Effects of ageing and nutritional issuesMetabolic rates and energy needs decrease with ageing
The challenges for the elderly are to get about the same amount of nutrients as before, but with fewer calories to prevent weight gain. This means choosing nutrient-dense foods.
Decrease in lean tissue mass and an increase in body fat
With a reduction in physical activity, lean muscle mass diminishes. The elderly will need protein-rich foods in their diet to maintain lean tissue mass. Poor intake of food may be compounded by digestive difficulties, oral and dental problems, and medication-related eating and nutrient problems.
Skin synthesis of vitamin D diminishes
The skin of an elderly person skin is less adept at converting ultraviolet light in sunshine into vitamin D, so there is a need for a dietary source or supplement of this vitamin.
Limited secretion of stomach acid
This affects the absorption of vitamin B12, folic acid, calcium, iron, and zinc and may result in deficiencies. There may be a possible need to increase food sources of such vitamins and maybe consider supplements.
Tips on nutrition for the elderly
Eat a variety of foods.
Exercise regularly to maintain and/or achieve a healthy weight.
Take a quality Multi-Vitamin.
Eat plenty of fruit, vegetables and wholegrains. Wholegrains and fortified cereals also contain nutrients such as folate, zinc, calcium, vitamins E and B12, which are often lacking in the diets of elderly. Eat wholemeal bread /brown rice instead of white bread/white rice. Add chopped, cooked dark green leafy vegetables like spinach or kailan to soups, stews or rice dishes for more iron.
Eat less high-fat foods. Instead, choose a diet low in fat, saturated fat, and cholesterol.
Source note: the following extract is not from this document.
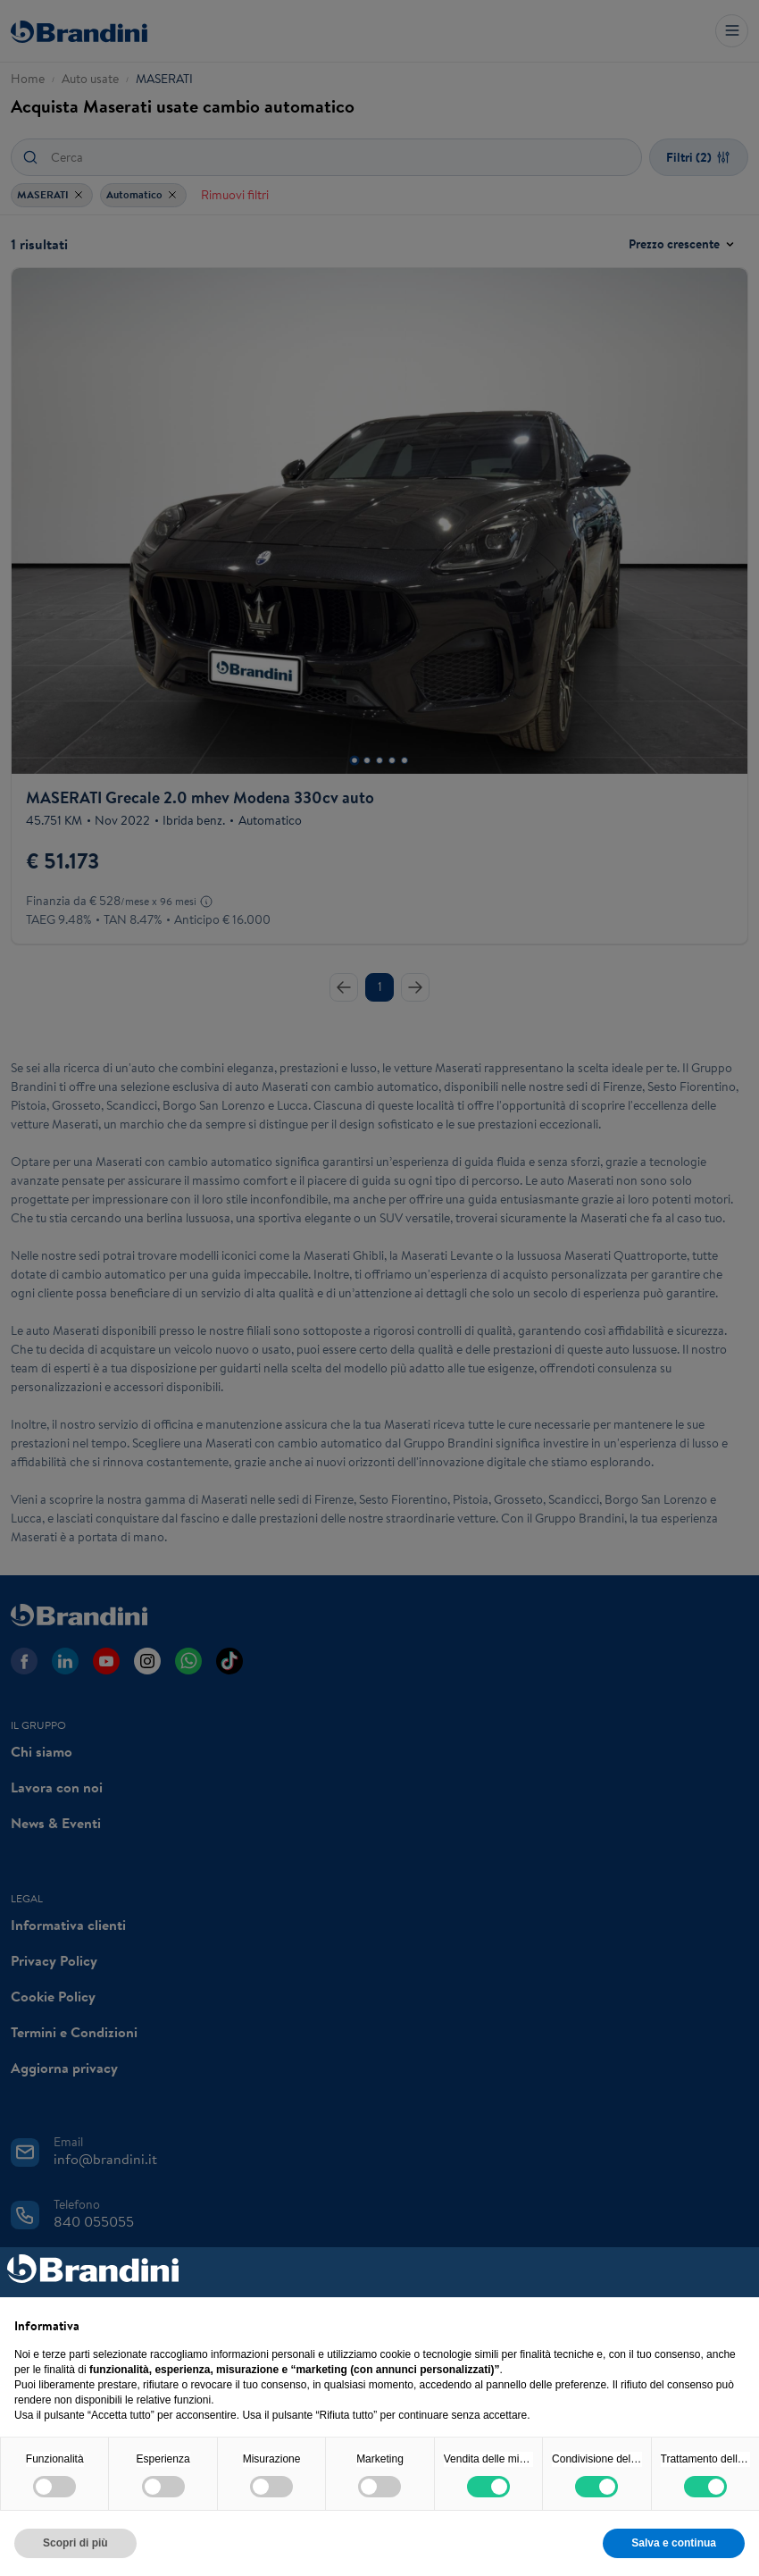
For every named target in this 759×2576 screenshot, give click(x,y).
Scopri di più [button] (75, 2543)
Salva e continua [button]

Use low-fat, high-calcium milk instead of full cream/sweetened condensed milk in coffee or tea as it contains more calcium and fewer calories/fat.
Choose a diet moderate in sugars, salt and sodium.
If you drink alcoholic beverages, limit your intake to not more than 2 glasses a day.
Aim to drink at least six to eight glasses of fluids a day.
Fruits are good sources of dietary fibre, vitamins and minerals, phytochemicals (plant chemicals) and antioxidants.
Dairy products such as milk, cheese, and yoghurt are the best source of calcium. 2 glasses of low-fat or skimmed milk a day will help meet daily requirements. If plain milk is not appealing, try flavouring it with chocolate, blending it with fruits or mixing it in soups, or taking it in the form of milk shakes. Other sources of calcium can come from fish with edible bones (ikan bilis, sardines), dried peas and beans, beancurd (tofu) and calcium-fortified soyabean milk and orange juice.
Other Considerations for the Elderly
Elderly who live alone should keep some food stores at hand in case of emergency (such as rainy spells where they may not be able to do grocery shopping, or if they are ill), when moving around is difficult or inconvenient. This way, their diet will not suffer.